The Discovery Channel epiphany occurred at the end of my journey and, as in fables, only after I had stopped expecting very much. It happened on the water in the Gulf of Oman, the turquoise sea into which Sinbad the Sailor once set off on his seven fantastical voyages. It happened at pretty much the moment I decided I was done with Oman.
By then I had visited the famous souk in Muscat, Oman’s capital, and found its modest scale and drowsy lanes and stalls heaped with chunks of crude coral and silver not altogether as enchanting as the Aladdin’s cave I’d been led to expect. I had also seen the vast sand formations that ripple on forever— perhaps too much forever, as I am not the first to have observed.

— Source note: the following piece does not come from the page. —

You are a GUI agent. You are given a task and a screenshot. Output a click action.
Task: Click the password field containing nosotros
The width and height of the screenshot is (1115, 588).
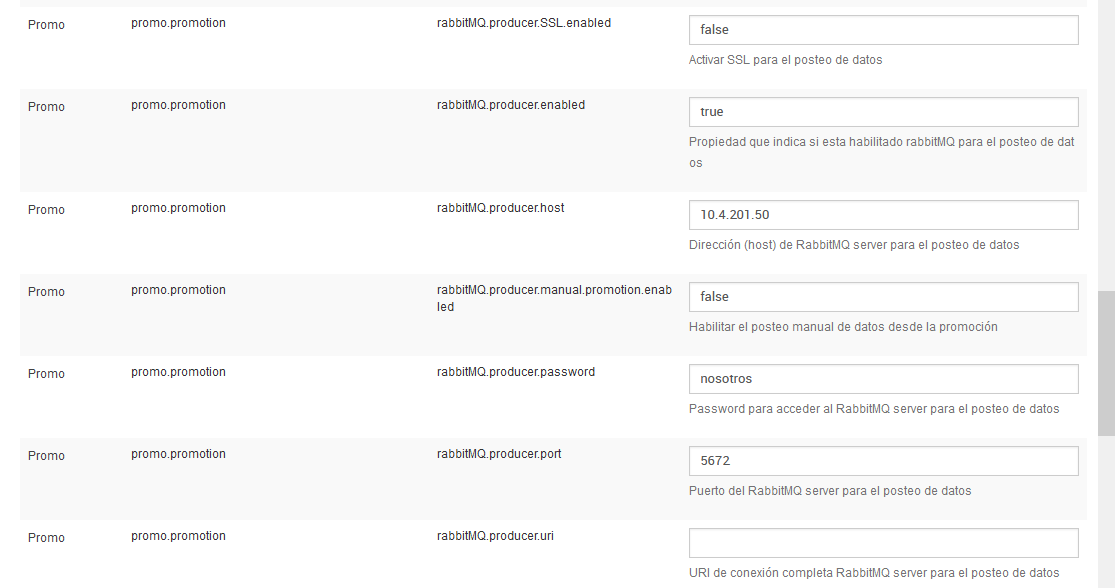(883, 379)
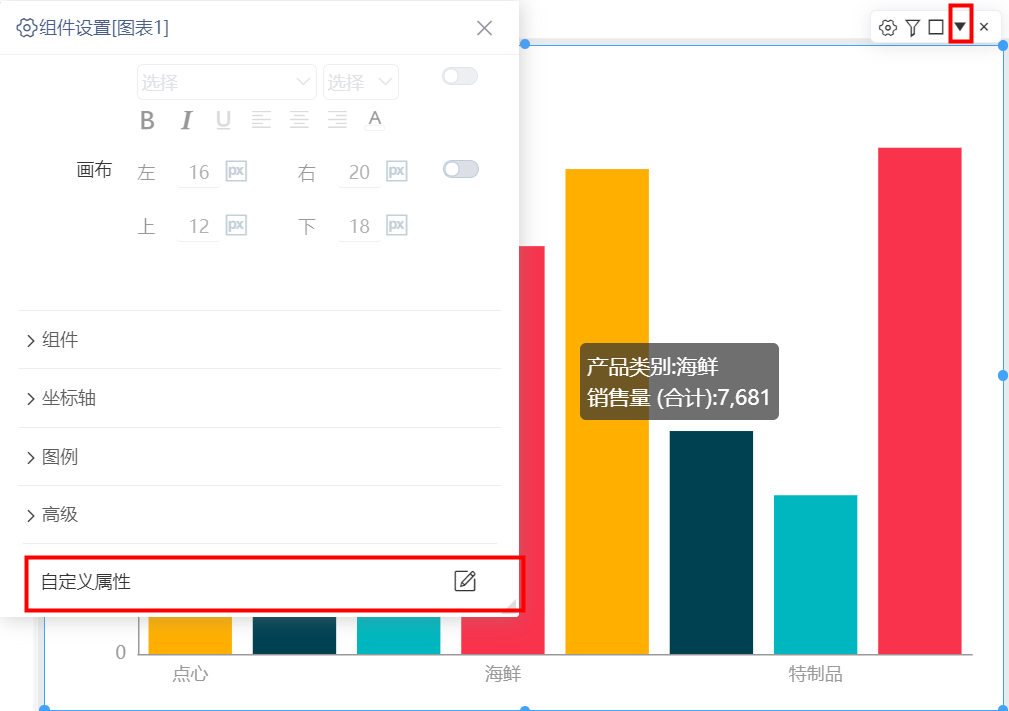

Travelers like the indomitable Englishman Wilfred Thesiger remarked of this landscape that it is among the least hospitable of places, crawling with scorpions and brigands (then and now), scorching hot in daylight, cold as Mars by night, and not in any obvious way worthy of the romantic associations implied by the title Thesiger gave to his account of the place: Arabian Sands.
From a marketing standpoint Arabian Sands has a priceless ring, conjuring up as it does the Orientalist hokum that proved so valuable to T. E. Lawrence and equally to early Hollywood. The generations of readers who have kept Thesiger’s volume in print must have been drawn to it for the same reasons that once caused moviegoers to swoon over Valentino in The Sheik: desert-plus-camel-plus-dark-eyed-Arabs equals boffo box office.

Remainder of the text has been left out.